Arbaugh insists that Neuralink has never tried to dictate what he can or can’t say publicly, and he says he has never been asked to sign any kind of non-disclosure agreement. It’s been the opposite, he says: Neuralink staffers have encouraged him to disclose whatever he’d like to. But he has voluntarily chosen not to talk about some things on occasion. For example, shortly after his surgery, some of the threads retracted, causing him to lose much of the control he had over the device. The incident was later published in the Wall Street Journal, and Neuralink published a blog post about it. It was a big deal, Arbaugh says, but he decided to wait for the team to figure out what had happened and how to repair it, which they did.
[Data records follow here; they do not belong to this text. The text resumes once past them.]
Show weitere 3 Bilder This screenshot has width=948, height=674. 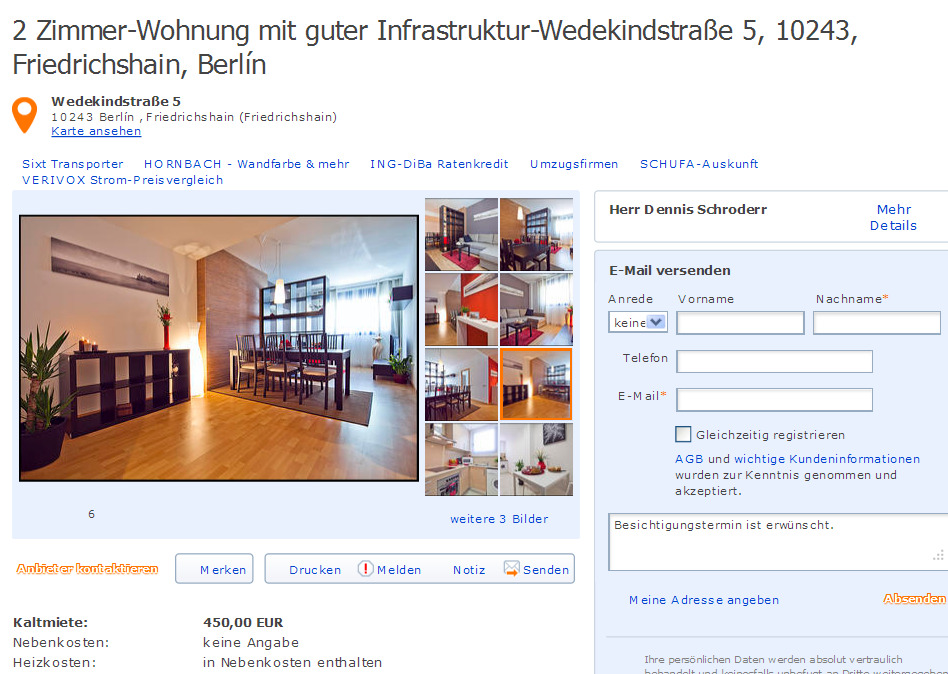[x=499, y=519]
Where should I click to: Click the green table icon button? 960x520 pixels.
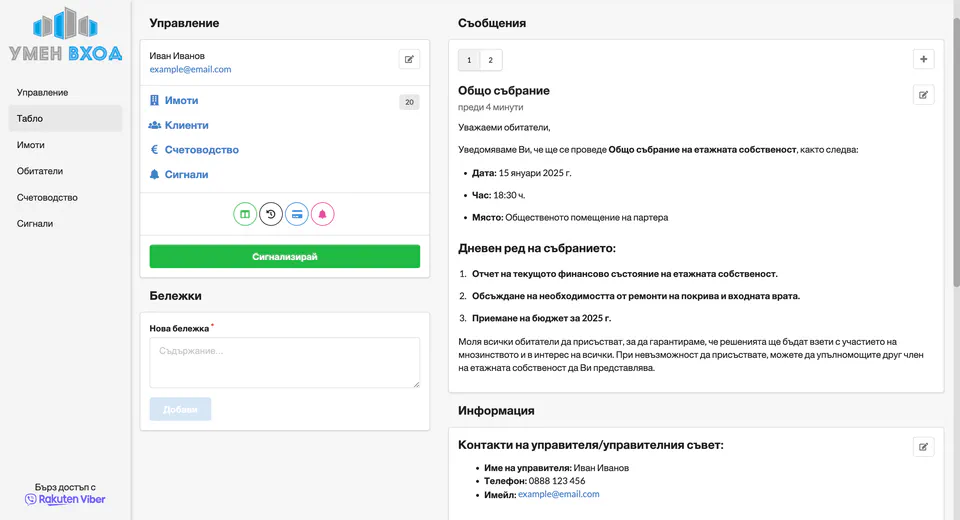[x=245, y=214]
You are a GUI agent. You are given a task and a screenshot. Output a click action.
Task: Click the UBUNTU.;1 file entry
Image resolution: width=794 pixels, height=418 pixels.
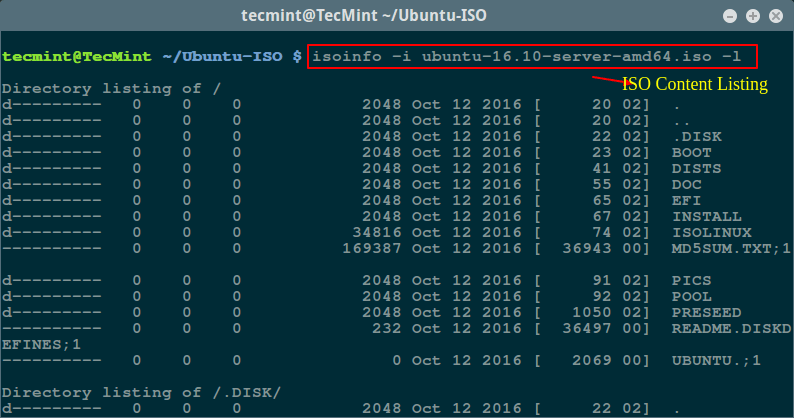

Revealing something like that at the time would have been “extremely rash of me, and it would have absolutely made people lose faith in the product,” he says. “That’s not what I want. I love this thing. I love what Neuralink is doing. I love all of it, and I’m really proud of it.”
“The future is going to be weird, but pretty cool,” he said.
As of right now, Neuralink is still adding patients to its various trials. At the end of July, Neuralink announced it had received approval to introduce a trial in Great Britain via University College London Hospitals and Newcastle Hospitals.
“We’re very cautious with the Neuralinks in humans,” Musk said during the summer update. “That’s the reason we’re not moving faster than we are is because we are taking great care with each individual to make sure we never miss.”
Indeed, there is something uniquely compelling about the vision at Neuralink and its mission to help those with disabilities. And there’s something uniquely compelling about Arbaugh, too. Perhaps it’s his sense of humor, his earnestness, or his humility—but it’s hard not to like him at once.
He speaks about his three conversations with Musk—once via FaceTime the day of his surgery, in person post-surgery, then later at the Austin Gigafactory—nonchalantly, saying Musk is a “cool dude” who “has done a lot of his life and is super impressive, but at the end of the day is just another guy.”
After our interview, I asked Arbaugh if he considers himself a “cyborg”—the scifi term coined in the ’60s to describe a human being who has been enhanced by a technological body part or device. “Technically I am a cyborg because I have been enhanced by a ‘machine,’” he says. “But I still see myself as a regular guy… But it’s fun to play around with.”
A year-and-a-half after his surgery, Arbaugh still has so much to say about all of it: about neuroscience, about his faith, and about what technology is making possible for paralysis. This whole ordeal has given him a new appreciation for what’s possible, he says: “I always thought that [paralysis was] going to be fixed through drugs, or some sort of new surgery, or something they discovered in science—stem cells or something of that nature.”
But now that he has been thrust into the tech world, Arbaugh says he’s thinking about it differently. “I see how the advancements in tech at this point are going to solve so many things. They are, I think, the future of medicine. I think a lot of disabilities, cures, and answers that we’ve been searching for a long time will come through tech—and that kind of surprised me.”
In the meantime, there is a lot for him to soak up in this new way of life—where he can play Mario Kart with his dad, go back to college, and build a business: “I definitely didn’t expect for this to ever happen,” he says.